Time is another important factor because most investments require time that cannot be recovered. When such time is factored in, an option preceded by an investment is lengthier overall than a prospectively equal option with no prior investment. Hence, even though the delay to reinforcement timed from the appearance of the options is the same, the postinvestment onset of the costlier option usually signals a greater reduction in time to reinforcement than the onset of the cheaper option. According to the delay-reduction hypothesis, this should make the signal for the costlier option a more potent discriminative stimulus such that, when offered a choice between the two options, animals ought to prefer the costlier one.

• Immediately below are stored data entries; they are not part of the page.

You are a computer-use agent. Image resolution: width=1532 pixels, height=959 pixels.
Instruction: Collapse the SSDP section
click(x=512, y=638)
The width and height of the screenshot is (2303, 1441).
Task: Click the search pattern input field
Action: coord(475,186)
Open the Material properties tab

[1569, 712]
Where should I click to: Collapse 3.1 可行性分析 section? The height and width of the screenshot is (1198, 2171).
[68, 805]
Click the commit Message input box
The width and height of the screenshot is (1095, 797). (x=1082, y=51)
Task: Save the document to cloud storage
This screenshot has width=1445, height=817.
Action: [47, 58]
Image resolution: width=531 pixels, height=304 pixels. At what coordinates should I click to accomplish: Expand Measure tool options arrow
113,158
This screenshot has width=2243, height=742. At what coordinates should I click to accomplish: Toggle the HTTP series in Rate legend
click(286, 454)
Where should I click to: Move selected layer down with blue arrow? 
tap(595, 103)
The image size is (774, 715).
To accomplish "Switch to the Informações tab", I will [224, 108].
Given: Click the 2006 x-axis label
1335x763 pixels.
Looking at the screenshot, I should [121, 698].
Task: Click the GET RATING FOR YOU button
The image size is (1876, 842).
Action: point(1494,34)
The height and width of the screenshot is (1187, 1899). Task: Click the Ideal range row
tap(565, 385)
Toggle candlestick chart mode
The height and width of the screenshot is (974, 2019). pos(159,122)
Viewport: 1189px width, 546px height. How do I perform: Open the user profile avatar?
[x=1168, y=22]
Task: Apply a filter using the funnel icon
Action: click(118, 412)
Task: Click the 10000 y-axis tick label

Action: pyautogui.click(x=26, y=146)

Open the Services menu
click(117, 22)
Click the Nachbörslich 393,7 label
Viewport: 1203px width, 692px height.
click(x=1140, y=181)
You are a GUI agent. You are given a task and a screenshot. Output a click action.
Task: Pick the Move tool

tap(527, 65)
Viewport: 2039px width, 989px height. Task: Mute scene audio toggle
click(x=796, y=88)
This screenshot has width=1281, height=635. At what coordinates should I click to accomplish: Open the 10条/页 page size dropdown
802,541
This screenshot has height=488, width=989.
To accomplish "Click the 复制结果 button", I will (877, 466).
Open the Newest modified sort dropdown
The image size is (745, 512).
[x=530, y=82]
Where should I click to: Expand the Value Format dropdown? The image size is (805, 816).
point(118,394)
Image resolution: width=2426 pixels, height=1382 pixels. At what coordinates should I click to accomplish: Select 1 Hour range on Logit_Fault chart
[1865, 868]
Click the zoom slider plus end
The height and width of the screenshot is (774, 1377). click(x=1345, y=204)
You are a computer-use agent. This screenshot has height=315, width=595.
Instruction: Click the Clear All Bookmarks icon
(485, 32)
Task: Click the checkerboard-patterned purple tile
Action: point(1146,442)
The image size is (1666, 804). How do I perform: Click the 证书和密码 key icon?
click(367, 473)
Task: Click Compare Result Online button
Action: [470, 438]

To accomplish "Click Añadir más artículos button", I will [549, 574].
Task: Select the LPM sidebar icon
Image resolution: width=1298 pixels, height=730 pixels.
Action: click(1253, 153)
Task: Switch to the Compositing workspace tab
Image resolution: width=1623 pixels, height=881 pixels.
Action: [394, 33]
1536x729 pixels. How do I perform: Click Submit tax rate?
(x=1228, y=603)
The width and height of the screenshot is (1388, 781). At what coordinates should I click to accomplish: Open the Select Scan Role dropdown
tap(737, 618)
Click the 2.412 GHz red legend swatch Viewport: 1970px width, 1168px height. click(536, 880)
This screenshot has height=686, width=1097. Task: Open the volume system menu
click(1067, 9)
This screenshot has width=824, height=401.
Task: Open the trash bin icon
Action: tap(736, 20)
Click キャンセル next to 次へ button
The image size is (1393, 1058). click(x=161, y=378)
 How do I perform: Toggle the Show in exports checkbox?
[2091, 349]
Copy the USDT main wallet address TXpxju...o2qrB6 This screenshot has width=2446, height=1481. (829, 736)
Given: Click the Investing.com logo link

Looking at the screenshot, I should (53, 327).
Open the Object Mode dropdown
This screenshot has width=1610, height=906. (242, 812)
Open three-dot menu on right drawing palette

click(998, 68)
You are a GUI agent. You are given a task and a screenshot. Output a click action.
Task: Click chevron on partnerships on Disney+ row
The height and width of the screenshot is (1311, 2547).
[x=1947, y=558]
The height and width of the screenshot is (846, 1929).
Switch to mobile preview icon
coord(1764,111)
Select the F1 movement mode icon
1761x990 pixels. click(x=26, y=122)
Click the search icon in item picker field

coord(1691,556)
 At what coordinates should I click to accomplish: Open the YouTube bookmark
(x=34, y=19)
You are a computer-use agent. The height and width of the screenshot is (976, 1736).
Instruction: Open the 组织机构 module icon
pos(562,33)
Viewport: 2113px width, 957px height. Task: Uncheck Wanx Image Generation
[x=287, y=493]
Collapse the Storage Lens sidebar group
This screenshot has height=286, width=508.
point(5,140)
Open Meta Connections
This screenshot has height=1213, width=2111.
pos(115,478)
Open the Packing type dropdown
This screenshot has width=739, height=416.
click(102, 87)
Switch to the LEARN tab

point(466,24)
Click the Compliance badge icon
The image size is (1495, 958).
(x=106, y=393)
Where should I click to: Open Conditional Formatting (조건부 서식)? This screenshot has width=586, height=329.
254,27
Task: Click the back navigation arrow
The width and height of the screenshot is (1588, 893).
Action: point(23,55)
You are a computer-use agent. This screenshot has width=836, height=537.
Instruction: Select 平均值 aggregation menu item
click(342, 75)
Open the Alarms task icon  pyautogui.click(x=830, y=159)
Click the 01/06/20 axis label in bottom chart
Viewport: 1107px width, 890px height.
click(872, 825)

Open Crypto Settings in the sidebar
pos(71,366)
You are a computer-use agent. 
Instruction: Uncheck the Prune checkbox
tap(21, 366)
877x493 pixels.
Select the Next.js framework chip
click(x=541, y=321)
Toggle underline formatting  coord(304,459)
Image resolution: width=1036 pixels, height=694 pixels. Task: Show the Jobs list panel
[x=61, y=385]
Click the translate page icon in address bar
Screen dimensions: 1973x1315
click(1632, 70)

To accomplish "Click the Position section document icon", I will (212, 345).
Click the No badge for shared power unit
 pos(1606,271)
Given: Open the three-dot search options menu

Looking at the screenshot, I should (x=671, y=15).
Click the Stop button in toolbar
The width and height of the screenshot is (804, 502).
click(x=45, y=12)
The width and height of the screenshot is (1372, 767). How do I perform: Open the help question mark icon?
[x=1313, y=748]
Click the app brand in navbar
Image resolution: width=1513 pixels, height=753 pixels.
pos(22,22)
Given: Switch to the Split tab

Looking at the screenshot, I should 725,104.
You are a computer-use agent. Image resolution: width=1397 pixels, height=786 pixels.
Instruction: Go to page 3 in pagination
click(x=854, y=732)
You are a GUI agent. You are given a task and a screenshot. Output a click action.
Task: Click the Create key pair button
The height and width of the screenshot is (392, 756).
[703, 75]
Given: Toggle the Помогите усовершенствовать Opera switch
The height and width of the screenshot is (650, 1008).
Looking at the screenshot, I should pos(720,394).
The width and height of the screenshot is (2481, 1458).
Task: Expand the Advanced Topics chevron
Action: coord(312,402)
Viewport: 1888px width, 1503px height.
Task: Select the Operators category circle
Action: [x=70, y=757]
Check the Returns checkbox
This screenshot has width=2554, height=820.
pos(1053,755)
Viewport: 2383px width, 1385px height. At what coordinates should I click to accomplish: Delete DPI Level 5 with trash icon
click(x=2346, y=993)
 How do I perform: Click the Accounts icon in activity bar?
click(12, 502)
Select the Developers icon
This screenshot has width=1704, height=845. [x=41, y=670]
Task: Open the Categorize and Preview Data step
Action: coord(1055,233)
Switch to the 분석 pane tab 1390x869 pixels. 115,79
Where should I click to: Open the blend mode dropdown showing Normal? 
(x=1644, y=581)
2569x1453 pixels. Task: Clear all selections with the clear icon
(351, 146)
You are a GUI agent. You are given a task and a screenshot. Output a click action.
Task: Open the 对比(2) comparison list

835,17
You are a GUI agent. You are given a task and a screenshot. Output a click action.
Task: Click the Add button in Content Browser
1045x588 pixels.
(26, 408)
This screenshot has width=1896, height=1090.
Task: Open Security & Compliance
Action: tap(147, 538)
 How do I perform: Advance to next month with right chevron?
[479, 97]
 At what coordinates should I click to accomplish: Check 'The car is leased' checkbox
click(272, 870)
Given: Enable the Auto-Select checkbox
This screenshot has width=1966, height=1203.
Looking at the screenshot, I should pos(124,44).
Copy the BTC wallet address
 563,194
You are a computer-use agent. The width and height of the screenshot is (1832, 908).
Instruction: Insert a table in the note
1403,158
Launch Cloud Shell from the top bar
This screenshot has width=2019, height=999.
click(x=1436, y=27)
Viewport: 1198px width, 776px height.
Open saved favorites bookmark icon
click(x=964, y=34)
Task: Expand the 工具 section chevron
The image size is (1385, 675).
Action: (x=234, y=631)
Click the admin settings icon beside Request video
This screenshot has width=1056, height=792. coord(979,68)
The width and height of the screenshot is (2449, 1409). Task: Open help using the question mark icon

The search for the mechanism(s) underlying this error is ongoing, but a functional analysis is required, too. Preferably, mechanistic explanations and functional accounts should be considered jointly. They must inform each other such that each restricts the range of conceivable solutions to the other (Vasconcelos, Fortes, & Kacelnik, 2017). For instance, how and when is delay reduction relevant to an optimal forager? Rather than questioning normative approaches (such as the optimality modeling of behavior), violations of core rationality principles highlight the need to understand the adaptive significance of the mechanism(s) underlying such breaches.